The visual language of the "flowing rivers" defines the spatial expression of the main exhibition hall and the vertical structure of the entire building. The vertical traffic is placed at the ends of the "riverways". Each floor is provided with a cantilevering platform, with the largest one protruding outwards for approximately 12 meters. 1.5-meter steel trusses are utilized to ensure the vertical rigidity of the large overhangs and the comfort of human experience. For some cantilevers, beams are attached to the upper and lower chords to maintain the stability of the truss. Standing at the center of the exhibition hall, visitors can clearly perceive the iconic shape of the Yuzhong peninsula.

The Sculptural Form

The facade design is generated by the form of the two-river-confluence. The building blends into the natural surroundings like a quiet sculpture, without excessive expression other that of the form itself. Fair-faced concrete panels are used as the primary material for the facades, creating a consistent architectural image with a rustic texture. To reduce the visual effect of surface panelization, the architects added vertical grooves and rough textures to the surface of the panels, in order to integrate the vertical gaps. The horizontal gaps are set at 30 millimeters wide, which enhances the visual expression of the facade. The facade panels follow a standard module of 4.3 meters, which reduces the number of molds required and improves construction efficiency. This also helps to control the placement and size of the openings on the facade, creating a simple and unified texture that accentuates the changes in the architectural form.

After experimenting with several designs regarding the width and depth of the panels' textures, as well as the consistency of the textures' angels, the architects conducted sampling and comparisons to determine the final approach.
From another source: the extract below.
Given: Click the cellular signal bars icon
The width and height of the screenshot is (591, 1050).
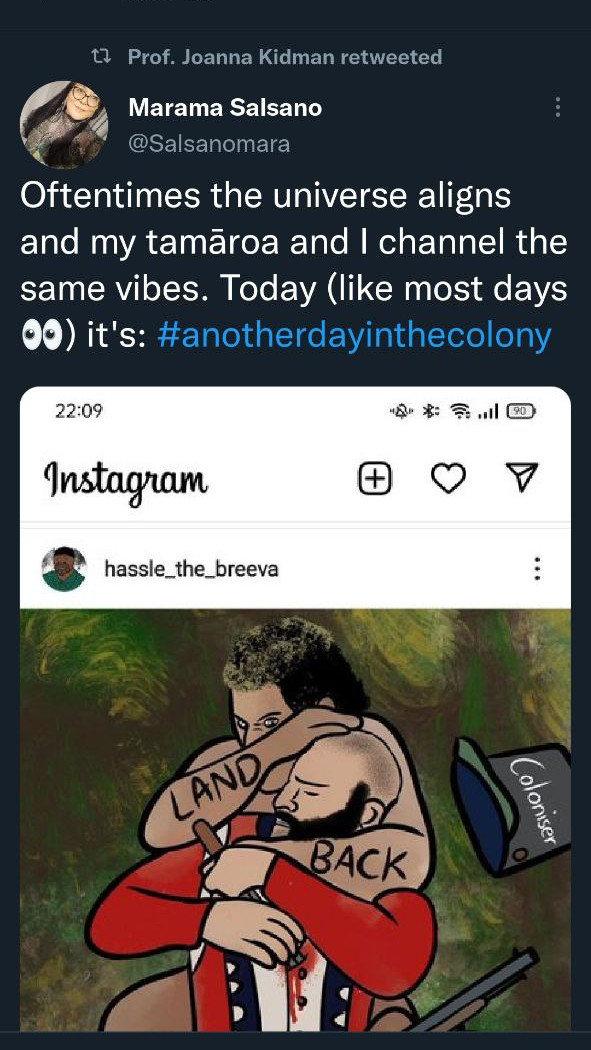Looking at the screenshot, I should point(489,410).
The team ultimately decided to adopt a vertical groove pattern with 50-millimeter-wide intervals presenting a rough and even textures, expressing the architectural form with more clarity. During the final stages of construction, the design team utilized concrete sealers to adjust and control the overall color of the building, thereby providing more tolerance to color discrepancies between the panels due to supply-side and construction-side causes.

The Trail

The visitors’ circulation creates spatial rhythms in the context of a rich and marvelous landscape. Visitors experience a sense of compression as they traverse a narrow path through the towering bamboo forest before entering the planning exhibition center. This experience acts as the prelude to the expansive view of Mingyue Lake. Upon reaching the entrance of the exhibition center via a leading bridge, visitors pass through a small private gate with a height of only 2.1 meters before they're greeted by a 19-meter-high exhibition hall. After visiting the main exhibition hall, visitors continue through a 4-meter-wide winding exhibition hall along the stairway, leading to an open rooftop terrace. The alternating sense of compression and expansion, looseness and density, creates distinct layers of view and enrich the visitors' experience in an otherwise small and confined site.

Perched on the southern hilltop, the building takes on the form of a traditional stilted structure, leaning against the hill, forming interior spaces and viewing platforms at different altitudes. The shape of the hill is also integrated into the building's design, resulting in a multi-leveled space. The rooftop terrace, which offers stunning views, is connected to a walking trail on the hilltop, making it part of a larger landscape system. The walking trail system is linked to the entrance terrace and the viewing terrace, making the building a public platform and a hub for the larger landscape system.

Conclusion

It has been over a year since the exhibition center was in operation. As the vegetation at the site grow lusher, the design team's initial vision of the building-nature relationship has been realized. In the picturesque landscape with mountain and lake views, the light-grey exhibition center sits on the hilltop in an elegant, simple and restrained yet eye-catching manner. It stands as a companion and witness to the city of innovation, a land where technology, culture and nature intertwine.